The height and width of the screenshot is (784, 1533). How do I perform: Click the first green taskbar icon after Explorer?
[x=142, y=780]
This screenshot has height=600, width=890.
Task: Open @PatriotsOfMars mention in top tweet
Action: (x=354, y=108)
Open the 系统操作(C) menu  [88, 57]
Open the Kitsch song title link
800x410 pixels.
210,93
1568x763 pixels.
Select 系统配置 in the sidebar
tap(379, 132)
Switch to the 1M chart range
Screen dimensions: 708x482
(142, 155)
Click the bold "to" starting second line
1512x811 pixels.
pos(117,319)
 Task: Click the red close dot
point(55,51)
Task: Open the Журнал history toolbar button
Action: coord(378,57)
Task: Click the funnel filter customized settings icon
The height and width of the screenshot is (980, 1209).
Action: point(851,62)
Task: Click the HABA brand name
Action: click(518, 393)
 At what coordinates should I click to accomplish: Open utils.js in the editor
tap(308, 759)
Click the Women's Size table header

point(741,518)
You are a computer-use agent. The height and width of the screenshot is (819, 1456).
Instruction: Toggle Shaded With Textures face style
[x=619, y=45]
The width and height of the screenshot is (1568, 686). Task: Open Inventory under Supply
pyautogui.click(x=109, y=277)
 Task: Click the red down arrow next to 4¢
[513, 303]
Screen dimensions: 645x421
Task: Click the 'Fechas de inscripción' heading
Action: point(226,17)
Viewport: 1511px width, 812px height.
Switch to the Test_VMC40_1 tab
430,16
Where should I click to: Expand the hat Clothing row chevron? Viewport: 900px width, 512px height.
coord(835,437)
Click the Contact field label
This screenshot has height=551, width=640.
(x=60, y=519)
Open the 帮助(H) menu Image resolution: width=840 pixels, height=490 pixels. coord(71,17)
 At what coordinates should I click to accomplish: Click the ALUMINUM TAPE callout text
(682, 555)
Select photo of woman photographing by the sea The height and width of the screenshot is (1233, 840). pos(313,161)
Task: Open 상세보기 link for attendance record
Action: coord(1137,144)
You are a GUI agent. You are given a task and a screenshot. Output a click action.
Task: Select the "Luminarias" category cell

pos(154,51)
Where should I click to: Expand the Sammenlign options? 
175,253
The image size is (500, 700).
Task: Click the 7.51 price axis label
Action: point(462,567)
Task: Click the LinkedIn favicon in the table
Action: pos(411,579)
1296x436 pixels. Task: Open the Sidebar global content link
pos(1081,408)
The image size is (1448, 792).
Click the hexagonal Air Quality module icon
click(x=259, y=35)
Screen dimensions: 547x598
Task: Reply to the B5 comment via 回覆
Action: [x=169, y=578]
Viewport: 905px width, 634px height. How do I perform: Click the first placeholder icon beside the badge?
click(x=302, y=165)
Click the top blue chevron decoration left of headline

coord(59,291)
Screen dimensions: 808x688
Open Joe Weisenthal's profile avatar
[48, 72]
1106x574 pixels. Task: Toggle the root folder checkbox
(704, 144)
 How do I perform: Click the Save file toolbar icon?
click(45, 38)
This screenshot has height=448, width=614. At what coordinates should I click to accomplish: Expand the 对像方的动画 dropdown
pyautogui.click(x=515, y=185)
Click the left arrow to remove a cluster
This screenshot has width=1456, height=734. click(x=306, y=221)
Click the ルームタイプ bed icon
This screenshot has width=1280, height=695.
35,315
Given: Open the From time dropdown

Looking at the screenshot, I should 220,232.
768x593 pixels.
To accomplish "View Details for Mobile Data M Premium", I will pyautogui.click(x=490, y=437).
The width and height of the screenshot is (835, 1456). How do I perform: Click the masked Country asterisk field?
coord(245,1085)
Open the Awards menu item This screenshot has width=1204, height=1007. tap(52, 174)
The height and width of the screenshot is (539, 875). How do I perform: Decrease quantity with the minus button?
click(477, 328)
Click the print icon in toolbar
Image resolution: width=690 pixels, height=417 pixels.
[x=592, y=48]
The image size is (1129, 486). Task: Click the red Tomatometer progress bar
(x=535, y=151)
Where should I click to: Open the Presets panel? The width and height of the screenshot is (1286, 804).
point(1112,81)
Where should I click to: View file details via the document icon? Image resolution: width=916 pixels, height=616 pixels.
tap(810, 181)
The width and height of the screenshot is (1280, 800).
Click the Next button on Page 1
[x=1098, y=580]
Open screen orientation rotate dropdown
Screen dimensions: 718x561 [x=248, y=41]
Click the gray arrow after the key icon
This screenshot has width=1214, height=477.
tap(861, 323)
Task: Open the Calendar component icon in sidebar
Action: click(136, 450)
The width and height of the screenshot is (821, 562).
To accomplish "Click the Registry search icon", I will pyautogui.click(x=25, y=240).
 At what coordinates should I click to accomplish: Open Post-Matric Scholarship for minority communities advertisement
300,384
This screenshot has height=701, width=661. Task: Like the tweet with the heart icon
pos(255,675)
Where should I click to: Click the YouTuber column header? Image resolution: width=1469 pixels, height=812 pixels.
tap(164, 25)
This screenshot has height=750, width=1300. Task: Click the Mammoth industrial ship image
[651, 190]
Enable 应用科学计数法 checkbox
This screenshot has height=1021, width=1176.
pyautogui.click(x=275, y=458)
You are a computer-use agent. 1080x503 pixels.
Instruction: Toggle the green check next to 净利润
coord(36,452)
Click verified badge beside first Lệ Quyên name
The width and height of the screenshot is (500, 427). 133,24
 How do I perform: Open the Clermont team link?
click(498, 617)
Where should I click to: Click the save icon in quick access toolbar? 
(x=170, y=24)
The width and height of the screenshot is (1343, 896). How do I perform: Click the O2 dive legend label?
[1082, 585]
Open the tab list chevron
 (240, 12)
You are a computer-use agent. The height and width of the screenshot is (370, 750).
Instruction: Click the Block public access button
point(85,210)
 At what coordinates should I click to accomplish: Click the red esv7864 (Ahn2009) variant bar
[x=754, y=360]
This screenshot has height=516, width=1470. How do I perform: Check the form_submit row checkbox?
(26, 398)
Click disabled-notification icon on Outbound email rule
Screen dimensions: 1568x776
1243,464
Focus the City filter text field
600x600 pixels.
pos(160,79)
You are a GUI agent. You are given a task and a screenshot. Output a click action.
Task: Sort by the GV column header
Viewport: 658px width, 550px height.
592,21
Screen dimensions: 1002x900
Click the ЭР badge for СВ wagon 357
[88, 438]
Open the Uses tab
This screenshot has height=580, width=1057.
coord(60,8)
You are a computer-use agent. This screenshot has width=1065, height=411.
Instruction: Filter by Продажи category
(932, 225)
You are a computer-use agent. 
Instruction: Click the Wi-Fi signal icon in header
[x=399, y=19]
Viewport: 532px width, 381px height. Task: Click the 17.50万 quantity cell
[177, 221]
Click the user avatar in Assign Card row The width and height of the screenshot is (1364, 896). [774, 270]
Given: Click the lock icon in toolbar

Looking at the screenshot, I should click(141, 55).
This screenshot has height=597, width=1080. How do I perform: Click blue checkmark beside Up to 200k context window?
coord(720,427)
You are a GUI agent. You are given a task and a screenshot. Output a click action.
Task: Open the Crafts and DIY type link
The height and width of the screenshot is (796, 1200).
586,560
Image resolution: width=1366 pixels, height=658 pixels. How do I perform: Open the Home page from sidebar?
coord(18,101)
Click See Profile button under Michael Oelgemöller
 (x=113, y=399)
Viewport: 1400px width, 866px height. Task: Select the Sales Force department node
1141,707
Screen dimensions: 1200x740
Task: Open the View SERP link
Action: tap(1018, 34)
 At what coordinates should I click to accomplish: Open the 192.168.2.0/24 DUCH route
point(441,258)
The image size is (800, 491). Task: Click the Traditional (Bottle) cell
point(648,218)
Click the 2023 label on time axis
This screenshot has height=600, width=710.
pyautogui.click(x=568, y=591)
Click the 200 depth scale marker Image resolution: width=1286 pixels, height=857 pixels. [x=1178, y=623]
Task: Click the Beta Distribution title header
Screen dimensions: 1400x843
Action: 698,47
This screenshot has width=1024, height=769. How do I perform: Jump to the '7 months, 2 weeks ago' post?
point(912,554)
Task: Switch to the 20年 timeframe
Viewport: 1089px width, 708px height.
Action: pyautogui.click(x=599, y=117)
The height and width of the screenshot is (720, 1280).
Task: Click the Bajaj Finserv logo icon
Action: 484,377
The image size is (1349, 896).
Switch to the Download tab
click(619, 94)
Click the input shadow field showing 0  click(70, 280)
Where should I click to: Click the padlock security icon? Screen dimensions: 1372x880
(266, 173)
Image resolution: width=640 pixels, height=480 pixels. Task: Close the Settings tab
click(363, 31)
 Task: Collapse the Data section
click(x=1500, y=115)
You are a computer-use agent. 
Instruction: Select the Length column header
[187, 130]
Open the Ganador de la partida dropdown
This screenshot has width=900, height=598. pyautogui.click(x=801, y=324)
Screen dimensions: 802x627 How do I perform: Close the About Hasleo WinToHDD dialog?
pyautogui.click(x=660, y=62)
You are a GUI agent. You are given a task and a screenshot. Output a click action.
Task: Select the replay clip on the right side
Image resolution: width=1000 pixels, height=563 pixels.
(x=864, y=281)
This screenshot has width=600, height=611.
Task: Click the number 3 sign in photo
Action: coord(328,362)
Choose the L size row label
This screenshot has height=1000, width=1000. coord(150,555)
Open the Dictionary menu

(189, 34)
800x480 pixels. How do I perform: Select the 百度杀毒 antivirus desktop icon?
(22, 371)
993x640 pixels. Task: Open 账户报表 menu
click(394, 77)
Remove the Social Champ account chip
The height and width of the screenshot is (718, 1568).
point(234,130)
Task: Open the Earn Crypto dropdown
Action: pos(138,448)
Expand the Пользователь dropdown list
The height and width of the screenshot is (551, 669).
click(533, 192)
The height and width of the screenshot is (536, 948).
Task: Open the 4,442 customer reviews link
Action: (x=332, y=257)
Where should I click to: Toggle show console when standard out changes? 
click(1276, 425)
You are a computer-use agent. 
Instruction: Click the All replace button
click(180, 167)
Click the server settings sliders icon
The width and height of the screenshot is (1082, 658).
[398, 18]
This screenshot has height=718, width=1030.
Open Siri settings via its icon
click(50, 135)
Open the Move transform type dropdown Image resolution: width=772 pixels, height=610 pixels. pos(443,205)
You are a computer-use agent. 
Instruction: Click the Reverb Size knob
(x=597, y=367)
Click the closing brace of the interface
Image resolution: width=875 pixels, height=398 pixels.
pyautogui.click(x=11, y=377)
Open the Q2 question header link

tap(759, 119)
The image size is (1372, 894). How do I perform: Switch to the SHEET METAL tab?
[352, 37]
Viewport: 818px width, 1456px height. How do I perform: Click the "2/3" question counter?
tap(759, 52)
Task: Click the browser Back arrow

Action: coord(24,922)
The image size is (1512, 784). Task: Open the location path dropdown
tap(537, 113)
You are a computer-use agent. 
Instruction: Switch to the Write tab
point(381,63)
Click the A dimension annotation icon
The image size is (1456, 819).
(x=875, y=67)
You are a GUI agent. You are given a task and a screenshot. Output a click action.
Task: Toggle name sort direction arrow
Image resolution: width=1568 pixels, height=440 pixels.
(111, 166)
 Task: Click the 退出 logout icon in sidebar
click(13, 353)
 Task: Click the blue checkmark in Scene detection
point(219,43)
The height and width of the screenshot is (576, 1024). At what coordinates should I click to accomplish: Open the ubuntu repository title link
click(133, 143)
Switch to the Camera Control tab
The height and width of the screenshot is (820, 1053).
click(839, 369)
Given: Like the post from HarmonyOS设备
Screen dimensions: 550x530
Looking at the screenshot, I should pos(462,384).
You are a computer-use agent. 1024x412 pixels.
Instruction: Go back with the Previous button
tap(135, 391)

********

# Problem to work on:
With the line holding "The width and height of the screenshot is (1280, 800)." as the first and the line holding "The width and height of the screenshot is (821, 562)." as the last, set down that range of the entries above exactly, and nothing else.

# Written answer:
The width and height of the screenshot is (1280, 800).
Click the Next button on Page 1
[x=1098, y=580]
Open screen orientation rotate dropdown
Screen dimensions: 718x561 [x=248, y=41]
Click the gray arrow after the key icon
This screenshot has width=1214, height=477.
tap(861, 323)
Task: Open the Calendar component icon in sidebar
Action: click(136, 450)
The width and height of the screenshot is (821, 562).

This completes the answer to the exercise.